Zach and I stopped for bathrooms and snacks at a highway rest stop, Chinook Pass. We had gone a grand total of three miles, but the view was enticing. From here, we got the perfect view of the mountains and the main valley. For some reason, seeing the mountains with a highway cut through them made them look much, much bigger than just seeing them on foot did. The highway gave them a sense of scale, emphasizing their hugeness.
We sat on a concrete block and ate trail mix by the handful, not so much because we were hungry but because it was something to do. Neither of us felt like walking anywhere. It was such a beautiful day, blue-skied and full of cool air, but we wanted to just savor it, not hike through it.
After a long time, we decided we should probably get going. But then Ken walked up, and sat down, and we all chatted and didn’t hike.
At last we all decided we had to head onward. Ken, with his tiny pack, zipped ahead of us, and we plodded behind. We hiked for a while longer, a grand total of two more miles, and then came to the edge of a wide blue lake surrounded by green meadows that begged to be napped on. Ken was sitting by the water, and we needed some water, so we filled up, but then ended up casting ourselves on the grass and stretching out and eating more trail mix and taking another huge break while chatting with Ken.
Some day hikers, a group of women and a few guys, came hiking by and stopped to chat with us. They were really nice, and enthusiastic about the trail. We talked about the desert and the Sierra and Oregon, and what we thought of Washington so far, and the Goat Rocks. I mentioned that we were all headed toward our next resupply point, Snoqualmie Pass. One of the women started, then declared, “Well then, you’re headed the wrong direction! Snoqualmie Pass is south of here!”
We all exchanged glances. “Uhm, actually I think it’s north,” Zach said gently. (Of course it was north! You don’t just randomly miss a town stop when your life depends on it.)
“No, it’s south!” she insisted. “I think you guys must’ve missed it.”
While we all tried to hide our smiles, and think of a way to tell her she was wrong without insulting her intelligence, one of her hiking companions corrected her. Then we chatted a bit more and they hiked on.

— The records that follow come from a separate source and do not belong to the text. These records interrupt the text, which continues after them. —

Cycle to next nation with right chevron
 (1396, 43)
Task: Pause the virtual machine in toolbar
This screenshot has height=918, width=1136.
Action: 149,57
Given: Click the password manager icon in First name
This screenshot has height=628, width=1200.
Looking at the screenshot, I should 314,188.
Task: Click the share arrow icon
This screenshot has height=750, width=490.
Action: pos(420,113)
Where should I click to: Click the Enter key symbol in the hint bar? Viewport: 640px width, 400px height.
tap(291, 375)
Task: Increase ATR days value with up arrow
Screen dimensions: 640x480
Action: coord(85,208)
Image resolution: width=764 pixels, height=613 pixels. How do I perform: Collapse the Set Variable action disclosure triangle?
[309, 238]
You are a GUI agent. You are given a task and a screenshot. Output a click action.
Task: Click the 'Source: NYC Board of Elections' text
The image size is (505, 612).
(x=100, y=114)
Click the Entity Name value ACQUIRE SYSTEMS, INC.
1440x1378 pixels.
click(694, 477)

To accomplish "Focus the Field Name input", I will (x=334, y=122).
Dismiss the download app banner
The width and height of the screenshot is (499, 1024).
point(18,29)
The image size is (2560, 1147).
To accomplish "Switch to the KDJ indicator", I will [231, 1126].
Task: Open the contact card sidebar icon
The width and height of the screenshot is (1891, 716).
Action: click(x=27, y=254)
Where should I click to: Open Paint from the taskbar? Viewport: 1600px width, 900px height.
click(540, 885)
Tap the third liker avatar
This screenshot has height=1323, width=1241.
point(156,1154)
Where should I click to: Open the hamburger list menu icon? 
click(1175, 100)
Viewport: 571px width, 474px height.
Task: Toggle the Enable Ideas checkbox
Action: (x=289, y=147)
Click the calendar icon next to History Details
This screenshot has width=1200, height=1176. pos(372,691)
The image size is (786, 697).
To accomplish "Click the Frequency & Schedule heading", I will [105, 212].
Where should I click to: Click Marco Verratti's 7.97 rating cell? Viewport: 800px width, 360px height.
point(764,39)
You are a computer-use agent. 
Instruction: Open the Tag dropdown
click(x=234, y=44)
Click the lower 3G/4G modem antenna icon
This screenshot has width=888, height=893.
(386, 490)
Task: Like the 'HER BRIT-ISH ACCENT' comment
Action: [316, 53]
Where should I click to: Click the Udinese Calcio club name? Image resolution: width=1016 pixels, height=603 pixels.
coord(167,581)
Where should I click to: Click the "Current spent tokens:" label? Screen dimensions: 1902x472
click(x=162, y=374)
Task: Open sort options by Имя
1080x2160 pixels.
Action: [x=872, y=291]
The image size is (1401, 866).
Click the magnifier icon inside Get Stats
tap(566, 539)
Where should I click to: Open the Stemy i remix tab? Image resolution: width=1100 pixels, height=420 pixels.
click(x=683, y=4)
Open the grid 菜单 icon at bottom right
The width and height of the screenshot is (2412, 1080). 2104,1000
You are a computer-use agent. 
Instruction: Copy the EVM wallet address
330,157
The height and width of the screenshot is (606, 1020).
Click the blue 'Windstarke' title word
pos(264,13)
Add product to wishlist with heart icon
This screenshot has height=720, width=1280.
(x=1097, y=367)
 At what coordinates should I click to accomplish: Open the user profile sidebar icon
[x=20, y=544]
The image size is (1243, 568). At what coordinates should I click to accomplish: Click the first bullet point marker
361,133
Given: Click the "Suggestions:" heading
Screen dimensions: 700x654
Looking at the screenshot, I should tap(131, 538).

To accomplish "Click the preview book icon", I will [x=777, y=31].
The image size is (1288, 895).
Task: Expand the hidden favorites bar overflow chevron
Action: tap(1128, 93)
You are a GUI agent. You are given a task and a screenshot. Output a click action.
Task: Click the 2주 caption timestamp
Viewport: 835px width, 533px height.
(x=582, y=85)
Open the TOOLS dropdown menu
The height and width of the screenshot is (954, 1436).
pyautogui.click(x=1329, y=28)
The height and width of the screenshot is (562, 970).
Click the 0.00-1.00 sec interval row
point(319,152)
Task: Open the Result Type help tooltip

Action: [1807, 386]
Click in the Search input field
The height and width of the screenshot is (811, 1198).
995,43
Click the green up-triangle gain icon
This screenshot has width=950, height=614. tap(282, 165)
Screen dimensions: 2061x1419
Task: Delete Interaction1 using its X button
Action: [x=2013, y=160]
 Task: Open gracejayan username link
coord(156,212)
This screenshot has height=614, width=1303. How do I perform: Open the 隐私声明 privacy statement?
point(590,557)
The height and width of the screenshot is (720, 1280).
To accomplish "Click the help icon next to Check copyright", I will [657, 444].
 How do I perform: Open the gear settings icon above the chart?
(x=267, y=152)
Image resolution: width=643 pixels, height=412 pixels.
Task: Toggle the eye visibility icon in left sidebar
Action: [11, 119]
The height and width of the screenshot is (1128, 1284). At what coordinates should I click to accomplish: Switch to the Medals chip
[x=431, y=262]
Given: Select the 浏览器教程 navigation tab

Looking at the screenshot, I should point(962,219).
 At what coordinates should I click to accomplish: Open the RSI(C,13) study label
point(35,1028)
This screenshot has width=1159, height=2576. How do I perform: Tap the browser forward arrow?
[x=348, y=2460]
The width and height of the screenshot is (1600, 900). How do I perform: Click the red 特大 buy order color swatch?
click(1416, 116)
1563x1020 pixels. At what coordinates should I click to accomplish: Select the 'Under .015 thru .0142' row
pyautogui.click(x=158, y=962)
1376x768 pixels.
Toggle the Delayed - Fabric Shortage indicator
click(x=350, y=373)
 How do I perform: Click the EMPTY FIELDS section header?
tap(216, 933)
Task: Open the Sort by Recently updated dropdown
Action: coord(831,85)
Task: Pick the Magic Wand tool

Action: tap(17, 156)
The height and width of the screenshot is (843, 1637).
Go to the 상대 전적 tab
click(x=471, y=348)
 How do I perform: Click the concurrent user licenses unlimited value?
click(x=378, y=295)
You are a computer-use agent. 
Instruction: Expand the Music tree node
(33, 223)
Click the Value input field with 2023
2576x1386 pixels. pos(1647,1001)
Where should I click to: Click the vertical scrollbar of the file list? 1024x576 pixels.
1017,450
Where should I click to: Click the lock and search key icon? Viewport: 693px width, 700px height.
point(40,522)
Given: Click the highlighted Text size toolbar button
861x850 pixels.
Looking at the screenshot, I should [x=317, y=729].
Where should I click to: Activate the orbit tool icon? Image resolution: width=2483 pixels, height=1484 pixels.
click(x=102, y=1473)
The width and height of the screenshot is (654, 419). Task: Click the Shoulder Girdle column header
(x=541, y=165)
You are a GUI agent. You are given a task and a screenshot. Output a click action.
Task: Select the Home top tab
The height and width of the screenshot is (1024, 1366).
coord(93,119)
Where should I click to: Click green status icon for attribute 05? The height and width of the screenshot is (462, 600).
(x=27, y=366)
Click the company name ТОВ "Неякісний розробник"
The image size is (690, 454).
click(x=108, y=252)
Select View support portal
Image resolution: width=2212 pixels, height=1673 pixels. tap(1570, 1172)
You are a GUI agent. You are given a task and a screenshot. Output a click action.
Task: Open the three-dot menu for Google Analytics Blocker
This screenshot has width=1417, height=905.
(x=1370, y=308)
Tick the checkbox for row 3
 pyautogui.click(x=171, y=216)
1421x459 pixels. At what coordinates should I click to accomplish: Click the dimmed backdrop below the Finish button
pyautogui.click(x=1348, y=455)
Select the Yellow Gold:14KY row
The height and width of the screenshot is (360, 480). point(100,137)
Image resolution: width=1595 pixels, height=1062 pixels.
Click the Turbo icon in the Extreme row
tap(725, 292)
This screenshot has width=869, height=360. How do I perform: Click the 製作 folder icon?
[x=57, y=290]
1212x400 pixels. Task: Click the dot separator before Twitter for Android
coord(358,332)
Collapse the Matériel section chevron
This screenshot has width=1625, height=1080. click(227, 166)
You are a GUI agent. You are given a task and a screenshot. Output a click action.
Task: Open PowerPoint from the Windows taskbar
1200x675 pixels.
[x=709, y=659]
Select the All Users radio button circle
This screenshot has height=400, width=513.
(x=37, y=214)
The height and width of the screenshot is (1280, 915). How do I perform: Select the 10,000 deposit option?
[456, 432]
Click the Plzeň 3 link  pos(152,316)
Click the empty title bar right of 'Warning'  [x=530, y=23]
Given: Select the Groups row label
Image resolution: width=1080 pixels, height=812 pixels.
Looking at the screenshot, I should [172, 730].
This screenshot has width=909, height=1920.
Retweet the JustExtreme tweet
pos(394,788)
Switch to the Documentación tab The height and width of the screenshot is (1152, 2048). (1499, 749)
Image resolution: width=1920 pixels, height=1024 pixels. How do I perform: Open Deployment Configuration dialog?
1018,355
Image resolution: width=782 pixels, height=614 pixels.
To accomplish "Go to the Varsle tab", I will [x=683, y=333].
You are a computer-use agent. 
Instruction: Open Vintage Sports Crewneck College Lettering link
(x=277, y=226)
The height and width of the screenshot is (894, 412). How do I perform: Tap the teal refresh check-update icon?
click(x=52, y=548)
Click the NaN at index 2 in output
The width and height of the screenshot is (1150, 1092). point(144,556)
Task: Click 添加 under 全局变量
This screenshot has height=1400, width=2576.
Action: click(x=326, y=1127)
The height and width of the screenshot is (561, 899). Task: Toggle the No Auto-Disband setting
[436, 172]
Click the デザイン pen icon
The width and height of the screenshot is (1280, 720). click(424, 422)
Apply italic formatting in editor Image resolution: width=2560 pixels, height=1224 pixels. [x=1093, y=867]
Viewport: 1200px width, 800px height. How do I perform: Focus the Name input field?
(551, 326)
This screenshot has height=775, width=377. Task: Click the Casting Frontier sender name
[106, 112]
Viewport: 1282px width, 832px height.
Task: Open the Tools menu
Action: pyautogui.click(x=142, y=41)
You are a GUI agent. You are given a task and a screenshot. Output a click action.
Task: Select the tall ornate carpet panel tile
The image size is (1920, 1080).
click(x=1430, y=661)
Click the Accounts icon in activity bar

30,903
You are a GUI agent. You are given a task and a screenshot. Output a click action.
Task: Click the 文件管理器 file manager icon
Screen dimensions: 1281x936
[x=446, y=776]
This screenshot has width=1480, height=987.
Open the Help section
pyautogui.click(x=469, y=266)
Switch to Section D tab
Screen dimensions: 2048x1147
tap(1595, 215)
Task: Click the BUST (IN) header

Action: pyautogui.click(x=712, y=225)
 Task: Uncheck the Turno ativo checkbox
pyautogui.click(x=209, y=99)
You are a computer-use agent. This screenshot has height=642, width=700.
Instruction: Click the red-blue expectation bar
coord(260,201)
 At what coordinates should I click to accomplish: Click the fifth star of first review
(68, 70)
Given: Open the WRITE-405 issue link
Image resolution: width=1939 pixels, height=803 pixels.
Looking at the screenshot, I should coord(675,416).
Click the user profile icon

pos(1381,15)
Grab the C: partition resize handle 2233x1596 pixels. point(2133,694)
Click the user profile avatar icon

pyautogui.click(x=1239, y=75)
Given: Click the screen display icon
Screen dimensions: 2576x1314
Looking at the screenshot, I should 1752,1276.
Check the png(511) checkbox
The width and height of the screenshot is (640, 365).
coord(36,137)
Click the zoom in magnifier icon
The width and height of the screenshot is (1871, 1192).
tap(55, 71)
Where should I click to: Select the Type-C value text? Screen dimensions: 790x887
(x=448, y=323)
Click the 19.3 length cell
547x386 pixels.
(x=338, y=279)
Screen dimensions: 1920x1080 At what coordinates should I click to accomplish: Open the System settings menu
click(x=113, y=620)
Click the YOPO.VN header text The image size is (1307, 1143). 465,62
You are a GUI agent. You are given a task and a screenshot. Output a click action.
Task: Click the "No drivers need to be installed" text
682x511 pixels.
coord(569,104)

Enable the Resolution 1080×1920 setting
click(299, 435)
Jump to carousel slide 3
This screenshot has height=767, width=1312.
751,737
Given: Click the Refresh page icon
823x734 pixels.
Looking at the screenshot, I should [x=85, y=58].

We lingered a bit longer with Ken, watching Clark’s nutcrackers flitting from pine tree to pine tree. I wrote in my diary, “We are seriously wasting time, but the weather is so pretty…”
At last, we mustered our energy, and the three of us stood up and heaved on our packs. Once again, Ken zipped ahead of us, and we hiked behind, higher up into the mountains.
At last our motivation returned to us, and we booked it, hiking into increasingly gorgeous scenery, marked with huge gorges and impossibly craggy volcanic peaks, deep forests and dry sandy ridges, and patches of huckleberry bushes whose leaves were turning red. The scenery constantly changed as we ducked in and out of mountain passes, and I was rapt by it all.
Now the day was drawing to a close, and we searched for a place to camp. We saw a marked campsite with a spring about a mile ahead and made for it. When we got there, on a slope among a thicket of young trees, we saw a few tents set up, including Ken’s, and stopped here. We set up our tent, then sat on the cold ground with Ken and cooked dinner next to each other and chatted. I was glad that we were pacing him, even though he hiked faster than us— I suspect that he enjoyed our company, which is why he stayed within range even though he had started the trail a month after us and had done 25-mile days through the Sierra (!).
Night fell around us, and with it a deadly cold. Ken quickly retreated into his tent, and Zach and I did the same, stuffing ourselves into the sleeping bag and cinching it tightly above our heads. The sleeping pad beneath me felt like ice, and I snuggled next to Zach. That night, despite being wrapped in all my layers, I was so cold that I could barely sleep.